The announcement of nominees for the Academy Awards, the American film industry’s highest honor, took place in Los Angeles early this morning. The riches were spread among a mere handful of pictures, with Birdman or (The Unexpected Virtue of Ignorance) and The Grand Budapest Hotel nabbing nine nominations apiece. The Imitation Game scored eight nods, and Boyhood and American Sniper each tallied six.
Those five titles—notably, three of them independent films, and one British—are in the running for Best Picture, along with Selma (one of only two studio productions, the other being American Sniper), The Theory of Everything (also from England), and another indie and the biggest surprise in this category, Whiplash.
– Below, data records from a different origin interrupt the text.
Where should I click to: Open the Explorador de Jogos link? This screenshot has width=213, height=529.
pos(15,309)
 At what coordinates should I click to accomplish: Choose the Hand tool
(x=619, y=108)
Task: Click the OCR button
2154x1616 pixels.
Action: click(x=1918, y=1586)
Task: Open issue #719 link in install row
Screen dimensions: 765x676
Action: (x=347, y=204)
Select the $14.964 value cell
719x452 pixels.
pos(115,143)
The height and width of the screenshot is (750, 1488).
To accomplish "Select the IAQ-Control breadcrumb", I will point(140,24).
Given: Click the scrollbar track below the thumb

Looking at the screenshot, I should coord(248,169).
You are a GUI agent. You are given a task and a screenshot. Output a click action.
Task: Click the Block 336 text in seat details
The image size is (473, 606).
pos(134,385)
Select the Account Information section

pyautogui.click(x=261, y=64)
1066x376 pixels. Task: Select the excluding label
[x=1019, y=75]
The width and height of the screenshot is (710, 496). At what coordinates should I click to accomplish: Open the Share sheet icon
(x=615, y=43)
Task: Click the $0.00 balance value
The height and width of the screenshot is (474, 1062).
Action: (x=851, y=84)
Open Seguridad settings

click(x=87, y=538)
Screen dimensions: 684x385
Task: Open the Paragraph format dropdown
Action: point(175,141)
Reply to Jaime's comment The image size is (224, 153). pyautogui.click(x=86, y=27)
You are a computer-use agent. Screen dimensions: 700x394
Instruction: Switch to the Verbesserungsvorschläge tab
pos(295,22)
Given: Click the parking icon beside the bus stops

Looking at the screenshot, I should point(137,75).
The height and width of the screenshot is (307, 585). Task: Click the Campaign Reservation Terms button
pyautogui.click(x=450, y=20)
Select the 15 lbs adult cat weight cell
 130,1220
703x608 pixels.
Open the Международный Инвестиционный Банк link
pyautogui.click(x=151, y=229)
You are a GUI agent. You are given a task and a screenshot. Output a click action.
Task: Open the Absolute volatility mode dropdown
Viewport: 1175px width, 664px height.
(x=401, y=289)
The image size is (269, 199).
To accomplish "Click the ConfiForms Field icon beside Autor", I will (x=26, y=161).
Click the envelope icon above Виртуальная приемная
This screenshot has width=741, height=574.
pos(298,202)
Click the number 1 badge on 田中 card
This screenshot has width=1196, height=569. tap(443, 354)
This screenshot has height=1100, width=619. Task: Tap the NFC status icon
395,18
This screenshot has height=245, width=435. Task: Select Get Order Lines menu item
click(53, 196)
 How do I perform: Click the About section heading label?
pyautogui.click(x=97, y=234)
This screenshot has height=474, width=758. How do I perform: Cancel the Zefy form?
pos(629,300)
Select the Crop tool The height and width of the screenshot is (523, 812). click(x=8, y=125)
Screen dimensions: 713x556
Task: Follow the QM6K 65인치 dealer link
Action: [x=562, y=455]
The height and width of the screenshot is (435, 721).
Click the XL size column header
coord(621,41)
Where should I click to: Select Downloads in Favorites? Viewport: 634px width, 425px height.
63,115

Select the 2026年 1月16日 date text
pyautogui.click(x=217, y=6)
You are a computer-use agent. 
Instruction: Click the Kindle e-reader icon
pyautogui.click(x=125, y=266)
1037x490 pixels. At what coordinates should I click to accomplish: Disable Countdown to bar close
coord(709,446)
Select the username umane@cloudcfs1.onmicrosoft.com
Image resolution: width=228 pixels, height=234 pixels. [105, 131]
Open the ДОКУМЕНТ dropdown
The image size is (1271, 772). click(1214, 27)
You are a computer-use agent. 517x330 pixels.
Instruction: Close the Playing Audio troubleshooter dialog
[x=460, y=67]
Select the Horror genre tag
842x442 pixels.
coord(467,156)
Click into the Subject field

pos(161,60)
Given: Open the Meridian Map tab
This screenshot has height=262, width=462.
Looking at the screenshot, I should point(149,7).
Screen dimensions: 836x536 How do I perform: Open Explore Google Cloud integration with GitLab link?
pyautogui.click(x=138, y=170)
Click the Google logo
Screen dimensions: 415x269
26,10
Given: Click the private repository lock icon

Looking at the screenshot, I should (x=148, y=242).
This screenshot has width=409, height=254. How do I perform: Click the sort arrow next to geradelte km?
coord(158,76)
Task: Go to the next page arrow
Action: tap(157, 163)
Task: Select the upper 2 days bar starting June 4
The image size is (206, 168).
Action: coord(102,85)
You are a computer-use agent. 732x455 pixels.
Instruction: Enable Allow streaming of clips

Only two of the Best Picture nominees were released before Labor Day last year, confirming the thinking moviegoer’s perception that Hollywood essentially ignores adults for seven months of the year. (January is a special case, with American Sniper and Selma now receiving national releases and the other nominees opportunistically opening wider.)
But today’s nominations also serve as a smokescreen. The Hollywood studios will spend every minute until ABC’s Oscar telecast on Feb. 22 toasting “quality” and “art,” but their bread and butter—and allegiance and attention—is in blockbusters propelled by brand-name recognition (i.e., sequels) and special effects. This is not a new development in American cinema, but it’s fascinating this time of year to observe the deftness with which the industry masks its usual priorities.
The bluff and bluster also will obscure the fact that the number of movie tickets sold last year was down five percent from 2013, and in fact marked its lowest level in 20 years (even as the average ticket price remained unchanged and the overall economy improved slightly). From an existential standpoint, the big screen is steadily being overtaken by smaller screens, with long-form television gradually replacing film as the benchmark for quality adult entertainment.